The CDC recognizes three categories of SSI, defined by depth and location of involvement:

  • Superficial incisional SSI: Involving only the skin and subcutaneous tissue at the incision site
  • Deep incisional SSI: Involving the deep soft tissues (fascia and muscle layers) of the incision
  • Organ/space SSI: Involving any organ or space opened or manipulated during the surgical procedure (e.g., abdominal cavity, joint space)

Common symptoms include redness and warmth at the wound site, fever, localized pain, swelling, and purulent discharge. Organ/space infections may present with more systemic signs including sepsis.

Evidence-Based Prevention Strategies

The evidence base for SSI prevention is substantial, and adherence to proven protocols significantly reduces infection rates:

Skin Preparation

Preoperative skin preparation using chlorhexidine gluconate with alcohol-based agents is more effective than povidone-iodine alone in reducing SSI rates. Shaving the surgical site with razors should be avoided — if hair removal is necessary, clippers are preferred, as razors create microscopic skin nicks that become bacterial entry points.

Normothermia Maintenance

Maintaining the patient's normal body temperature during surgery is strongly associated with reduced SSI risk. Perioperative hypothermia impairs immune function and reduces tissue oxygen delivery, creating conditions that favor bacterial growth at wound sites. Warming blankets, warmed IV fluids, and warmed insufflation gases contribute to normothermia maintenance.

Glycemic Control

Hyperglycemia impairs neutrophil function and wound healing. Perioperative glucose control — targeting blood glucose levels below 180 mg/dL in all patients (not only diabetics) — reduces SSI risk. Diabetic patients require particular attention.

Prophylactic Antibiotics

Appropriate antibiotic prophylaxis, administered within 60 minutes before incision and discontinued within 24 hours post-operatively in most cases, is one of the most evidence-based interventions for SSI prevention. Agent selection should be matched to the expected bacterial flora for the specific procedure.

Negative Pressure Wound Therapy

In high-risk patients (obese, diabetic, or those undergoing complex procedures), prophylactic negative pressure wound therapy applied at the time of closure has demonstrated SSI reduction in randomized trials.

Bundle Approach: SSI prevention is most effective when multiple strategies are combined systematically — no single intervention is sufficient.

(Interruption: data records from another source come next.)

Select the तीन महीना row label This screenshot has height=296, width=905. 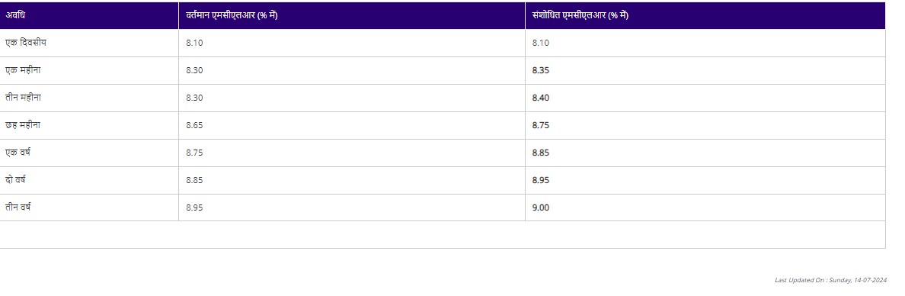(x=23, y=98)
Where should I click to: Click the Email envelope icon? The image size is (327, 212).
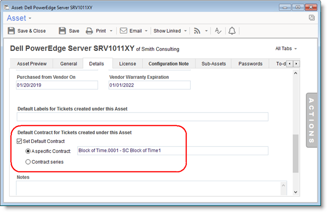(x=123, y=30)
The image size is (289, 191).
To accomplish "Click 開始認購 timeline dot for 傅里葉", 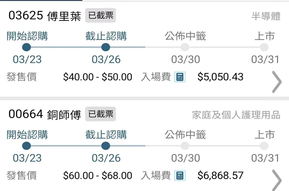I will pyautogui.click(x=26, y=47).
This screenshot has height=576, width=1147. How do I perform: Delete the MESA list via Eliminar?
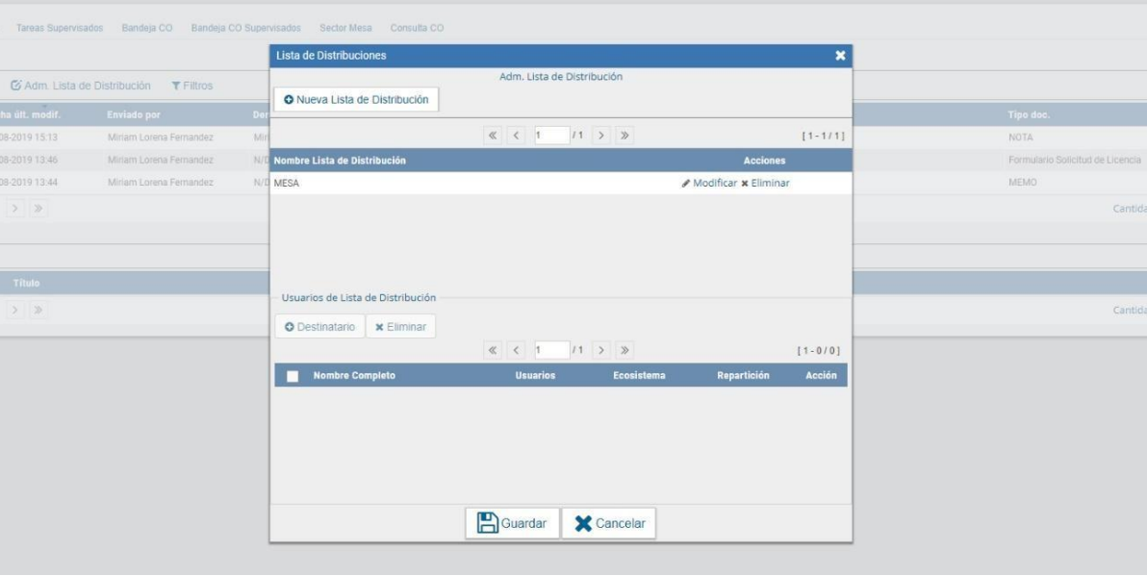point(765,184)
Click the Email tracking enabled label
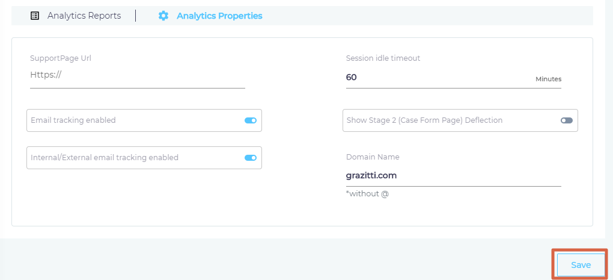 (x=73, y=120)
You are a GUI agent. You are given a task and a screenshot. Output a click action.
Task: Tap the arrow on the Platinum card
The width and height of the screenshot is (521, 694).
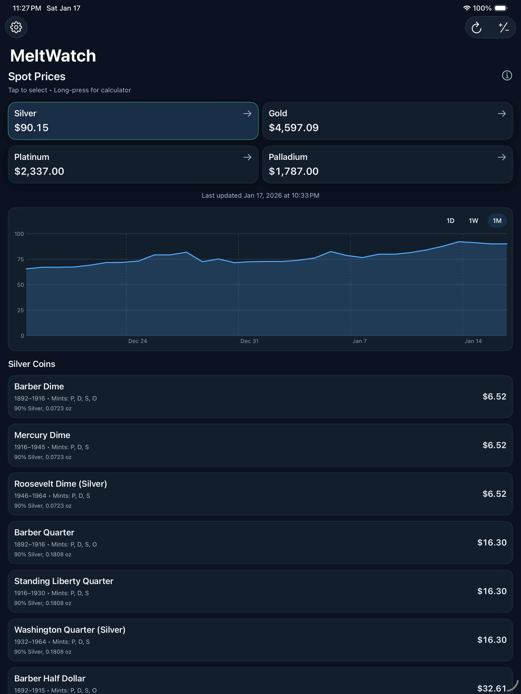tap(247, 157)
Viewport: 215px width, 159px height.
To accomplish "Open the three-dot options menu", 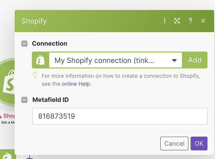I will click(165, 21).
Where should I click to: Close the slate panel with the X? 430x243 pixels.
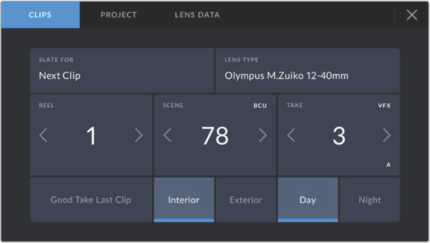click(x=411, y=15)
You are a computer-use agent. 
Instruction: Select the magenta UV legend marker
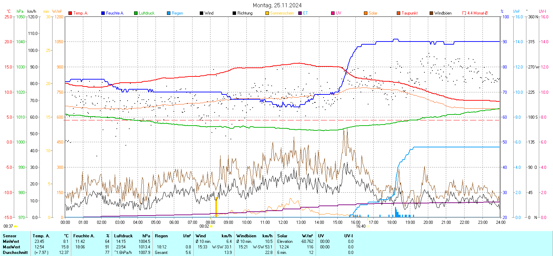(333, 13)
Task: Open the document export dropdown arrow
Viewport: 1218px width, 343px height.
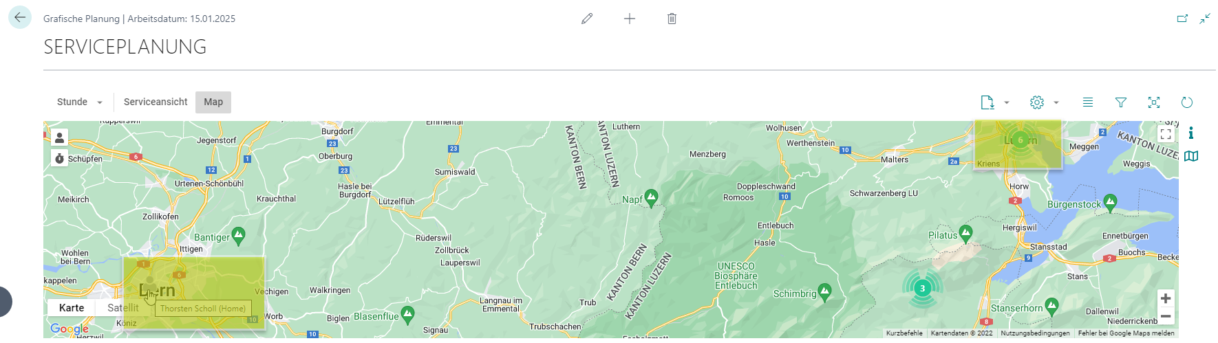Action: 1007,102
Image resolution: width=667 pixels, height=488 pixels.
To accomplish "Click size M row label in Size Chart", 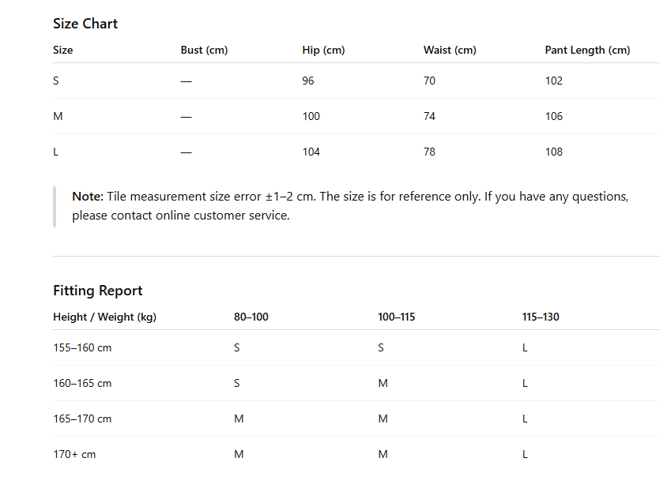I will (58, 117).
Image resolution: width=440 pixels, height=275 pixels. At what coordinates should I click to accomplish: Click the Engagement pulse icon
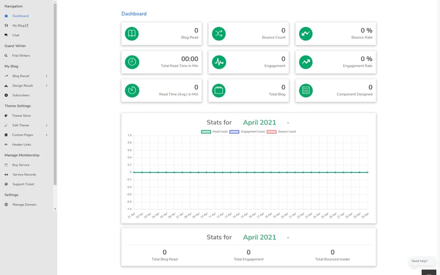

Care bundles that include skin prep, normothermia, glycemic control, and antibiotic prophylaxis produce greater risk reductions than individual interventions alone.

The Role of Ongoing Research

Despite established prevention protocols, SSIs continue to occur, motivating ongoing research into novel strategies including:

  • Enhanced wound closure techniques and materials
  • Topical antimicrobial agents applied at closure
  • Optimization of antibiotic prophylaxis timing and dosing
  • Perioperative immunomodulation strategies

Implementing current evidence while continuing to advance the science of prevention is the joint responsibility of surgeons, anesthesiologists, infection control specialists, and hospital administration — a team sport in the truest sense.

References & Further Reading

Magill SS, et al. Multistate point-prevalence survey of health care-associated infections. N Engl J Med. 2014;370(13):1198–1208.

Berrios-Torres SI, et al. Centers for Disease Control and Prevention guideline for the prevention of surgical site infection, 2017. JAMA Surg. 2017;152(8):784–791.

Webster J, Osborne S. Preoperative bathing or showering with skin antiseptics to prevent surgical site infection. Cochrane Database Syst Rev. 2015.